The newspaper business enjoys high operating leverage. With higher scale, one can bring down cost per unit and at the same time with high circulation, one can command advertisement rates boosting overall revenue. For HMVL, expansion in newer markets and building on its lead in Bihar has led to better revenue growth and margins; operating margins have moved up from 16.9% in FY11 to 20.3% in FY15. “I think operating leverage is yet to kick in in UP because the capex has already been made upfront. As advertising yields start to move higher, we might see a further improvement in operating margin,” says Rai.
One big questions mark facing all media companies though is how the digital medium will impact print. While readers in the metros or other urban markets might be shifting to digital, the shift in rural and regional markets is still nascent. “While many English newspaper subscribers are shifting to online platforms, regional print markets are largely insulated from this trend,” says Behera.

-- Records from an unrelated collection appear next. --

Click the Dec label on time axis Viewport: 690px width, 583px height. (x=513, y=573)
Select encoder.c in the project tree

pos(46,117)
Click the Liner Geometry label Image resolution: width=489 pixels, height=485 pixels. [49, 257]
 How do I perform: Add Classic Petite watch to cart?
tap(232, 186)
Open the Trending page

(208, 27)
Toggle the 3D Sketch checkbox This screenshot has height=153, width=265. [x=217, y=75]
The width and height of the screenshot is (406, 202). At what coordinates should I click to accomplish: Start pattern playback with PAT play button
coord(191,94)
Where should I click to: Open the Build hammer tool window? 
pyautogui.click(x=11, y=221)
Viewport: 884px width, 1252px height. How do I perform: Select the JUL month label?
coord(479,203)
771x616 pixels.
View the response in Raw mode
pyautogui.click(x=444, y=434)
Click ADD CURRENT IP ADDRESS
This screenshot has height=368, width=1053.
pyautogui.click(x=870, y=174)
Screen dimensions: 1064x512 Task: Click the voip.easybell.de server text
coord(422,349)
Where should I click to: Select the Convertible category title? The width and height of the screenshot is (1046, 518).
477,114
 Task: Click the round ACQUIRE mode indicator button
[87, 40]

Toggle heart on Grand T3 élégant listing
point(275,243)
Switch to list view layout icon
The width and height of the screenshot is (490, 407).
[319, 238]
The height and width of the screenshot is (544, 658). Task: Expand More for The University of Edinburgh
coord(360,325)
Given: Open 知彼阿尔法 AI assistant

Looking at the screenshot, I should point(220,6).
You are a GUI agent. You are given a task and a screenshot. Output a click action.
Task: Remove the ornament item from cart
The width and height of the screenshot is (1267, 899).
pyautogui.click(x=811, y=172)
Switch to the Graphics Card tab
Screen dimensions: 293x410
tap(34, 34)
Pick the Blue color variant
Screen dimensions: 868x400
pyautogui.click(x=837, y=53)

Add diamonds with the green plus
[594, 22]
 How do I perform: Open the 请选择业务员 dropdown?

Adds Khanna, “Today, the size of this segment is very small, with about 2-3% of revenue coming from the digital side. But we are ready with a strategy and hope to be a player of significance in this space within the next two to three years.” Currently, the company operates its digital operations through the website livehindustan.Jagran, the digital platform of its competitor Jagran Prakashan, generated close to 20 crore of revenue in FY14, which was 1.2% of the company’s revenue.
“Digital is a complementary space. It might grow to 5-6% of industry revenue over the next three or four years, but it will still be complementary for the next few years because of distribution advantage, cost, language, local news and reader stickiness to newspapers. So, if advertisers want to target Tier II and Tier III cities, they will have to rely on print. If at all thereis a threat, it is that the classified advertisement market will be hit first (it currently accounts for not more than 6-7% of the industry advertising revenue),” says Jagran’s Jaiswal. That may not be a big threat considering there is a vast canvas to play with.
So far, higher growth in revenue and better margins have led to earnings growth for HMVL. Over the past five years, earnings have grown on an average by 57%. With marginal capex and zero debt on its books, the company has seen continuous improvement in return on equity from 15.5% in FY12 to the current 19%. Cash flow from operations has jumped three times from 53 crore in FY10 to 153 crore in FY15. And the company’s improving performance hasn’t escaped investor attention either. The stock has given close to 65% return in the past year and more than doubled over the past three years.
Analysts expect the good run to continue. “We are forecasting an average 11% growth over FY15-17, primarily driven by 12% ad revenue growth and 10% circulation revenue growth. Driven by lower newsprint prices and stable employee costs, we expect operating and net profit growth of 26% and 22%, respectively, during the same period,” says Behera. At 296, the stock trades at 12x its FY16 earnings compared with peers like JagranPrakashan, which is trading at 15.5x. While better circulation numbers and return ratios (HMVL has an RoE of 19% compared with 22.3% in case of Jagran) explain the discount, the valuation gap is likely to shrink as HMVL continues to post higher revenue and earnings growth. And that is definitely good news for the company.